Si se pasa de la raya, se enfrenta con la ley. Pero entonces procura abolir la ley. Ya no le basta con, digamos, violar un semáforo ocasional. Pretende acabar con todos los semáforos. Y si se trata de un caudillo tropical o norteño, su manejo en la carretera es un verdadero atentado contra el código del tránsito. Y su conducción lleva a una peligrosa confusión de las normas de las vías públicas.
Lo curioso del caso es que muchos de sus seguidores más fanáticos se dicen conservadores. Entendería uno que ese adjetivo se refiere al deseo de conservar el Estado y sus normas básicas. A diferencia del anarquista, por ejemplo, que detesta esas premisas. Pero de pronto descubrimos que eso no así. Y vemos a los pájaros disparándole a las escopetas.
El hecho es que cualquier sociedad requiere de una autoridad que no necesita tener razón para ser obedecida. Y como la conciencia individual no puede ser soberana, las normas generales y abstractas, nos rigen. Cierto es que el Estado no instituye el cielo en la tierra. Pero al menos evita que la vida en sociedad se convierta directamente en un infierno.
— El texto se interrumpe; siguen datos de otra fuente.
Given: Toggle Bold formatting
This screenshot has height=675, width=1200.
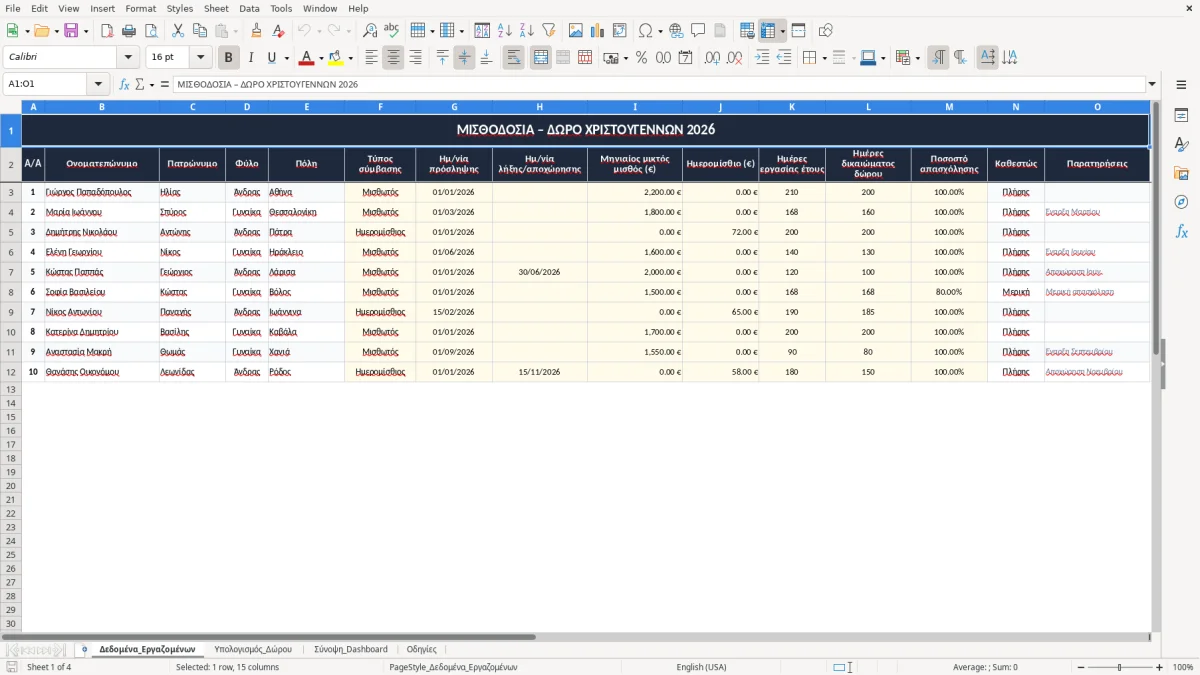Looking at the screenshot, I should (229, 58).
Si la voluntad individual del político es superior a la ley, la vida social está en peligro.
Su arbitrariedad lo llevará a perseguir a quienes se le oponen. Calificará al disidente de “traidor”, cuando el motor mismo de la política es la disidencia de opinión, el matiz de lo distinto. En suma, se convertirá en un utopista que pretende gobernar el pensamiento ajeno. Si algunos conservadores optan por el anarquismo, el caudillo bien puede devenir en utopista. Las señales del tránsito social están lo suficientemente confundidas.
La ley deja de ser un fin general. Se espiará a los jueces. Se cohechará al Congreso para perpetuarse. Beneficiará a parientes y amigos. Amedrentará a los periodistas.
Y si la Constitución no le conviene, tras haberla violado, proclamará preferible el “estado de opinión”. O incluso intentará “refundar la patria” por la razón o por la fuerza, pues él se abroga el derecho de dar o de quitar el calificativo de patriota a los ciudadanos. Quien difiere será tildado de terrorista. Y él buscará en el desierto una gota de venganza para aplacar su ictericia devorante. Así ese alguien haya sido su ministro.
Pero si la ley no lo procesa, utilizará la ley para perseguir a sus contendores con testigos dudosos. Apelará a las despreciadas Cortes en su acusación y ante el desmoronamiento de las pruebas, responderá con una salva de insultos. Esos caudillos se reconocen en América. En Brasil, en Venezuela, en Nicaragua y en Colombia y por supuesto en Estados Unidos.